Learn more about the DTG G4 patented vacuum platen.
The first part of printing a t-shirt is “hooping” the shirt. This is the process of putting a shirt onto a platen so it can slide into the DTG printer and receive the ink. That shirt has to be kept absolutely still.
The OLD way to do that would either to “tuck” the shirt into rubber gaskets or lay it onto a sticky surface and put a ring on the top to hold it place. Both are time consuming and frankly, skills you have to learn over time. Because if you don’t do it right it’s hard to tell until AFTER THE SHIRT IS PRINTED.
The Vacuum platen is so easy in comparison!
You simply drape the shirt over the platen. A strong vacuum holds in place.
It takes about 5 seconds to “hoop” it. And anyone can do it right!
Did you know that one of the reasons that DTG Printers used to need that daily maintenance is because of ink spray?

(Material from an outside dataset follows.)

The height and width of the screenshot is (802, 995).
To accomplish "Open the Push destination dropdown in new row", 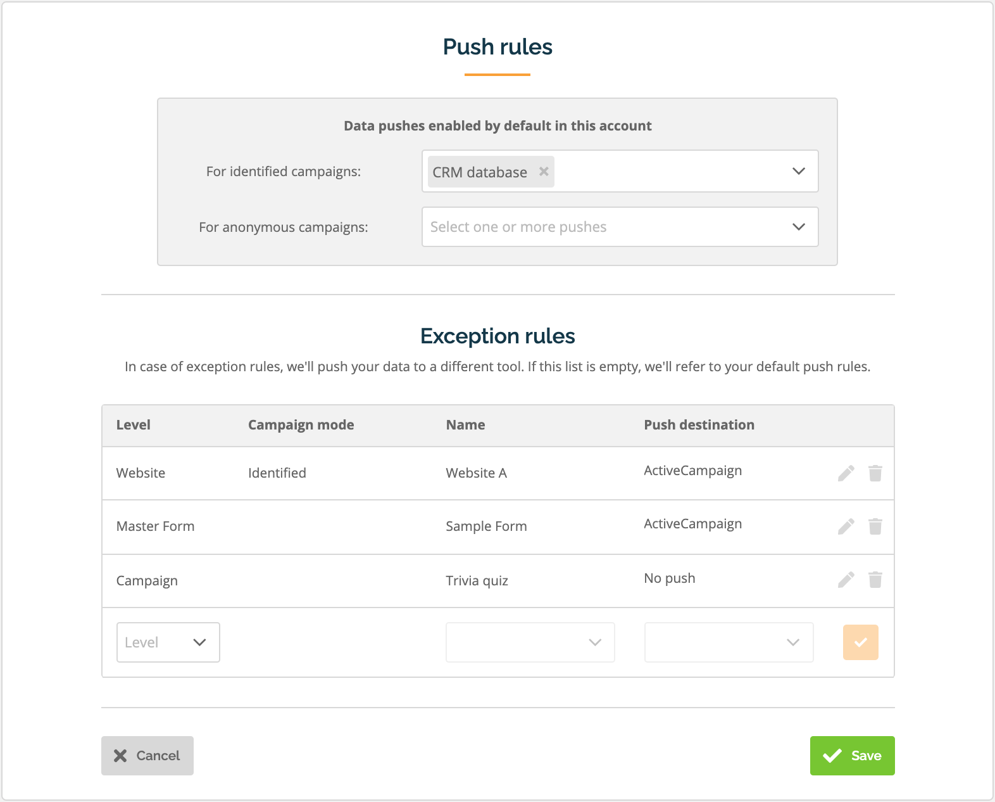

DTG Printers are Inkjet printers that squirt the ink directly onto the t-shirt. But not all of that ink ends up in the garment.
Some is sprayed into the air, or bounces off the shirt, and ends up on the print heads, the encoder strip – it just makes the inside of the printers a mess.
The Vacuum Platen prevents that by maintaining the vacuum the entire time it prints.
Instead of the ink spraying into the air it’s pulled down into the t-shirt where it belongs.
And what else do you think sucking more ink into the shirt does to the quality and vibrancy of the print?
The DTG G4 prints FAST.
But when every direct to garment printer manufacturer talks about how fast they print they’re measuring from once the t-shirt is actually IN the printer and the inkjets fire – until the inkjets stop.
They don’t include how much time it takes to hoop the shirt, adjust the platen height, load the design, un-hoop the shirt and cure.
We tested the difference in loading a shirt onto a platen vs laying it on the vacuum platen. Using a certified DTG Printing PRO operator to do it.
It took him a little over :15 to hoop the shirt
Then about :20 to remove the shirt (you have to be a little more careful because the ink it wet.
To compare, we grabbed a random ColDesi employee walking through the halls and it took him about 5 seconds to do each one. Lay the shirt on – :05. Take the shirt off – :05
Twenty or thirty seconds per shirt may not seem like much – but if you’re printing 1,000 shirts per month you spend an extra 5.5-6 hours just hooping!